If there was any doubt as to the importance the Gatineau Olympiques goaltender has in this tournament, it was put into perspective by Charlie Henry, the team's astute governor and director of hockey.

"I don't think we measure up to Kitchener, talent-wise," Henry said. "I think Kitchener is the big team there. Playing them with a good rest, though, I expect a helluva hockey game. If they beat us, they'll have to play well.

MUST PLAY WELL

"That's if Mior plays well," Henry added. "If he plays well, we're okay. If Mior doesn't play well, we're going to look bad."

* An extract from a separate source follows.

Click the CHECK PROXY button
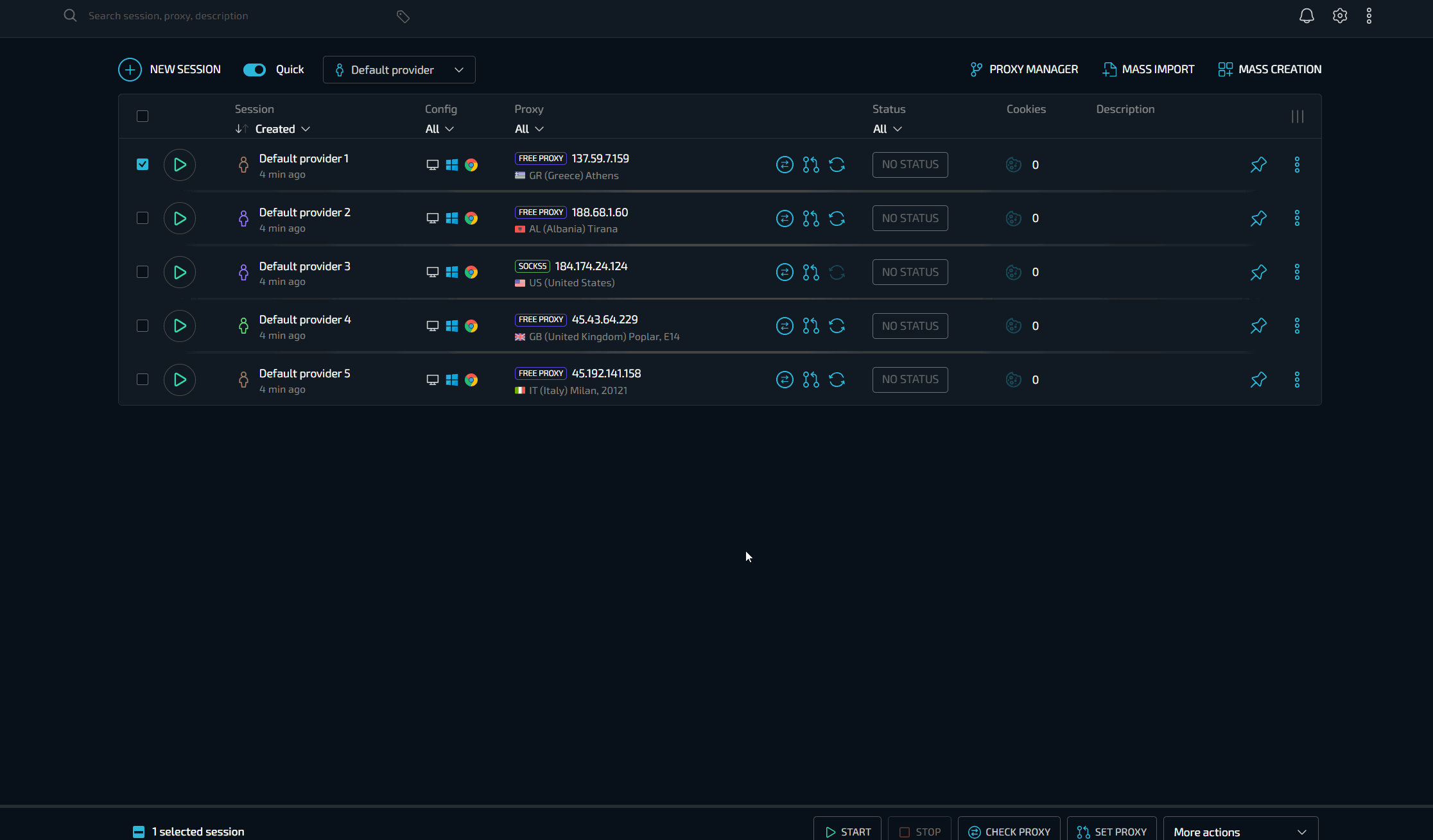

Henry acquired Mior two Christmases ago from the P.E.I. Rocket for high-scoring centre Brett Morrison. The Olympiques came out big winners in the deal.

Wearing Gatineau purple, Mior became the QMJHL's all-time leader in games played by a goalie (270) and shutouts (15). His six goose eggs in 2007-08 broke an Olympiques single-season record held by Jose Theodore.

Mior has won 48 games since September (including playoffs) and posted a goals-against average that hovers in the 2.70 range.

Morrison was dealt from P.E.I. to Rouyn-Noranda, where he had an excellent view of Mior's dominance in the league final.

"Mior has played very well," said Henry. "At 16 years old, I didn't like him. He played so well some games and not so well in others. But he got better."

Mior brushes away the suggestion he'll be under a lot of heat in Kitchener.

"I don't have any pressure on me at all," he said. "I know what I'm capable of doing. I'm just going to play to the best of my ability every night, and do what I can do."

What can the Olympiques do against the best in the country? Mior believes they are capable of winning it all.

"I think everybody knows we have a real shot at it," he said. "We're excited to compare ourselves to the rest of the CHL.

"From what I've heard, Kitchener and Belleville are really strong, and so is Spokane. This year they geared themselves toward winning their leagues. We didn't really gear towards it, but it just kind of happened. After Christmas, when we made some trades, everybody just sort of got on the same page, system-wise.

"We have really good team spirit," Mior added. "You don't always need the best talent. We all get along so well, and we have a lot of respect for each other."

Bypassed in the NHL draft, Mior has a chance to give his career a big boost. But that can wait.

"We're in the Memorial Cup, I have nothing else on my mind," said the 6-foot-1, 185-pounder. "Whatever is on the table at the end of the tournament, whether it be offers from schools or the pros, I'll deal with it then. This is what matters now."